- **WHAT TO PRODUCE**: Take from the listing each line that has the string "help".

■ ■ ■ ■ ■

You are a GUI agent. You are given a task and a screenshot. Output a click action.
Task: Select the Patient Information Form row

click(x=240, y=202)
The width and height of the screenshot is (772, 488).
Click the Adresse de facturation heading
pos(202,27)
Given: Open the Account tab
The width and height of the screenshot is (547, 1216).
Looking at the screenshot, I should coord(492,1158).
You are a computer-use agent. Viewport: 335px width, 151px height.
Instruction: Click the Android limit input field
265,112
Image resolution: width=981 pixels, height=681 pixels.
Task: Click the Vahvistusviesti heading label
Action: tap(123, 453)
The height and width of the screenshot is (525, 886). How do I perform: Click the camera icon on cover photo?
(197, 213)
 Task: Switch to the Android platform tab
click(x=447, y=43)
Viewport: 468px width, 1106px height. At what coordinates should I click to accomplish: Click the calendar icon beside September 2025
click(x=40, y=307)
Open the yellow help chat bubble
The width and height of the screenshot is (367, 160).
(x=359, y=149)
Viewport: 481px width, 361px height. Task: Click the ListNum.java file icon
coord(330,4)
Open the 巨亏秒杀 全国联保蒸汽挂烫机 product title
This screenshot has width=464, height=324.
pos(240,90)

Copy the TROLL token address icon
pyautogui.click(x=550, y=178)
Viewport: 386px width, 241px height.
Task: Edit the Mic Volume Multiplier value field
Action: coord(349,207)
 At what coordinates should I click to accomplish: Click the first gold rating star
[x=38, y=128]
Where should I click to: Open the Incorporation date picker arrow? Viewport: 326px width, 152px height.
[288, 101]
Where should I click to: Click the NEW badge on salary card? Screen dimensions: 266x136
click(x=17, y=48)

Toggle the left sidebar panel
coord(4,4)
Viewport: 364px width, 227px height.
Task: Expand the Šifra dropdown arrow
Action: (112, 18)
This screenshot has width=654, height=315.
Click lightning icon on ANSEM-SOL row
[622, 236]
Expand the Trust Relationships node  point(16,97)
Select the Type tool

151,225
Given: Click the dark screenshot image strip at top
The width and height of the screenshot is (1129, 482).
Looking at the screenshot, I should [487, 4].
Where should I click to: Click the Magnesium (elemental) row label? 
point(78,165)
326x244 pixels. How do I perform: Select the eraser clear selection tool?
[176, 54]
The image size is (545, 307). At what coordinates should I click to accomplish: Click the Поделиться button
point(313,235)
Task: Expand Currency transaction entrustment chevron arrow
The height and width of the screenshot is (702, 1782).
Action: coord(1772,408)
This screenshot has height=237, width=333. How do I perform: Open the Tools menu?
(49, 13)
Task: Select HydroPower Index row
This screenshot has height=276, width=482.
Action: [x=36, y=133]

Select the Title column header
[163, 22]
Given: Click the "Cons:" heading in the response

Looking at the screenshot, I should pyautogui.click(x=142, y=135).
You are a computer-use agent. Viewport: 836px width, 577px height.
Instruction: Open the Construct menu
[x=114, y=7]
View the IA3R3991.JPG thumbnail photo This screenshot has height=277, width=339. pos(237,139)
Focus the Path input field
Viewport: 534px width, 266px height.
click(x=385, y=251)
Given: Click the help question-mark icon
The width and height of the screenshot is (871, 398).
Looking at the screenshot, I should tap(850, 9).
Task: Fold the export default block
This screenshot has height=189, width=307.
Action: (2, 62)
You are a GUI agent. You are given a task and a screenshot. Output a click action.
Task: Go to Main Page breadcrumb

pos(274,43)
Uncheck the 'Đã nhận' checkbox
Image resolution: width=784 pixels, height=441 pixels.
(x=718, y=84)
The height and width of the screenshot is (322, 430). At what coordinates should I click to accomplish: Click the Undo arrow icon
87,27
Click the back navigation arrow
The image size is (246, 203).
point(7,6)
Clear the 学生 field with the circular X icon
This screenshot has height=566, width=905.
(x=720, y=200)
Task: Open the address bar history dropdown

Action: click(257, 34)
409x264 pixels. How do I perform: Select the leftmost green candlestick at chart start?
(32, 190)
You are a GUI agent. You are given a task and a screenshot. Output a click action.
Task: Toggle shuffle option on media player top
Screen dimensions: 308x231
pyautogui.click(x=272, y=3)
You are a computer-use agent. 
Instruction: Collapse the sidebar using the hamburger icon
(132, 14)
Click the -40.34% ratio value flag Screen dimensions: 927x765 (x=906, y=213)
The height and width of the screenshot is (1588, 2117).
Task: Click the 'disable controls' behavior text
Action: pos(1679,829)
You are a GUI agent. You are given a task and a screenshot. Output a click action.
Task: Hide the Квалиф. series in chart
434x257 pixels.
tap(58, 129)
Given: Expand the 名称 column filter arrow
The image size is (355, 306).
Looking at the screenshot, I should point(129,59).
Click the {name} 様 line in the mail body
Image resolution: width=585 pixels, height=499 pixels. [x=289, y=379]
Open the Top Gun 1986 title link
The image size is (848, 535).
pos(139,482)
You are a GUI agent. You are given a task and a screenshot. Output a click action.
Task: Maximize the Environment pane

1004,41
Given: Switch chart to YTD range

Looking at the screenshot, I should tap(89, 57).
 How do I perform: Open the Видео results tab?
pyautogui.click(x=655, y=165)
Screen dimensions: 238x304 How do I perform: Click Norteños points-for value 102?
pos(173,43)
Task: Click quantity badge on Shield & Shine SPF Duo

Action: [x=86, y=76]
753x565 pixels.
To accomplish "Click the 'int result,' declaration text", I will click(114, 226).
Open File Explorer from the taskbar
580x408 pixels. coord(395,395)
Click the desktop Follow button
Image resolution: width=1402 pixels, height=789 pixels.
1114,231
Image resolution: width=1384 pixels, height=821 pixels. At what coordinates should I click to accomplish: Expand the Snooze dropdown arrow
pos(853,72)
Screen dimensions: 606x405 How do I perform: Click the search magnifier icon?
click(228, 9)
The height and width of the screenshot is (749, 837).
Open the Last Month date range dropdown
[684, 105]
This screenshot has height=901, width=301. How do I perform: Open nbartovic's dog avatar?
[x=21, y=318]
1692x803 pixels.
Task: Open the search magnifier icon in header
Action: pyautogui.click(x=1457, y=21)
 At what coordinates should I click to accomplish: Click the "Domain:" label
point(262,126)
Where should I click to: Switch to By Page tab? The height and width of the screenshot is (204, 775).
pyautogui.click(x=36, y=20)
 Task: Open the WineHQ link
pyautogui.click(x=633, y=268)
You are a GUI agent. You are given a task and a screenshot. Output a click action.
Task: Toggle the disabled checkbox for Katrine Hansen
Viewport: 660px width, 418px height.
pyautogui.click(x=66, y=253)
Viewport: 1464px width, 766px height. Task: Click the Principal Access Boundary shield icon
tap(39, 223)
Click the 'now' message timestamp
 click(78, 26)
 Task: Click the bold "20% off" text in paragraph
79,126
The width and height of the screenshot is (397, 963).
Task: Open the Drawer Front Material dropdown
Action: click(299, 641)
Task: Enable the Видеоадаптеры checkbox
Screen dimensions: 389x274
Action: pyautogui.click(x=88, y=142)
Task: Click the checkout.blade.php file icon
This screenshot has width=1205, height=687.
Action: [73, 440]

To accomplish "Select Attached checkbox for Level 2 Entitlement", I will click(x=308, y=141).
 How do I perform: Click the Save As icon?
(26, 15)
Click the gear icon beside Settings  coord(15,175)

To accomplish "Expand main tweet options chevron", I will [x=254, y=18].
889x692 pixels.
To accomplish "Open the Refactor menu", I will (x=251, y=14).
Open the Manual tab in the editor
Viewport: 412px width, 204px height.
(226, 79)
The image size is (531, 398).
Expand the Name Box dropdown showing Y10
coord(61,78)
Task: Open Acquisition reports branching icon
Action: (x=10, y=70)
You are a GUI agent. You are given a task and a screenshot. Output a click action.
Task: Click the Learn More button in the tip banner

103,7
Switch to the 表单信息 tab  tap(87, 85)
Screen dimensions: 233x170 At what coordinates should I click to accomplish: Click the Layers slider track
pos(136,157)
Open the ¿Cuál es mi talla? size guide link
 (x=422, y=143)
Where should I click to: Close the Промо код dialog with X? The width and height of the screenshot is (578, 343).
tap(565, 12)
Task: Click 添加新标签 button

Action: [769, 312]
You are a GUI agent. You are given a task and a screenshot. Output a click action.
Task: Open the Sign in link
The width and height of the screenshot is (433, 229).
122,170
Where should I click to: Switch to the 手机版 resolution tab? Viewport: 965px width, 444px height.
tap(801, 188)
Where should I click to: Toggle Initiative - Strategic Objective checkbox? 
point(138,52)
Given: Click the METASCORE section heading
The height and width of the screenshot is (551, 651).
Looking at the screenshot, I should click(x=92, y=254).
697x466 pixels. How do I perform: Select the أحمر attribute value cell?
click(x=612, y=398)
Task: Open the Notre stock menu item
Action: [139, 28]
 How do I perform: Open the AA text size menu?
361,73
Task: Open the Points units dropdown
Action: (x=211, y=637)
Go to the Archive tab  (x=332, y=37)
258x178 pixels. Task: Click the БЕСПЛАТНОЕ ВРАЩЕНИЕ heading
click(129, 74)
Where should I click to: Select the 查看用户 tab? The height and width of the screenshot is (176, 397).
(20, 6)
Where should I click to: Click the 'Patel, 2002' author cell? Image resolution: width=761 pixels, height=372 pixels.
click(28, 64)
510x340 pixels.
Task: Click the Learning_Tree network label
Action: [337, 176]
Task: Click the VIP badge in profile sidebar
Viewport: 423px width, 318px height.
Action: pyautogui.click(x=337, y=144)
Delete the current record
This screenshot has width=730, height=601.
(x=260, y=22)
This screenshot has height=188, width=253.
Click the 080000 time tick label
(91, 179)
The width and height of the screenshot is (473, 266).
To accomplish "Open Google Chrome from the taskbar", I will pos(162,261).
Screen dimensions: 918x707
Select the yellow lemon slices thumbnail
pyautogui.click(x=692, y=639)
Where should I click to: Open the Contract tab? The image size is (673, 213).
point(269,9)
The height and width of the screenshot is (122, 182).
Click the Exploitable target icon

■ ■ ■ ■ ■

- **ANSWER SPACE**:
Open the yellow help chat bubble
Given: Click the help question-mark icon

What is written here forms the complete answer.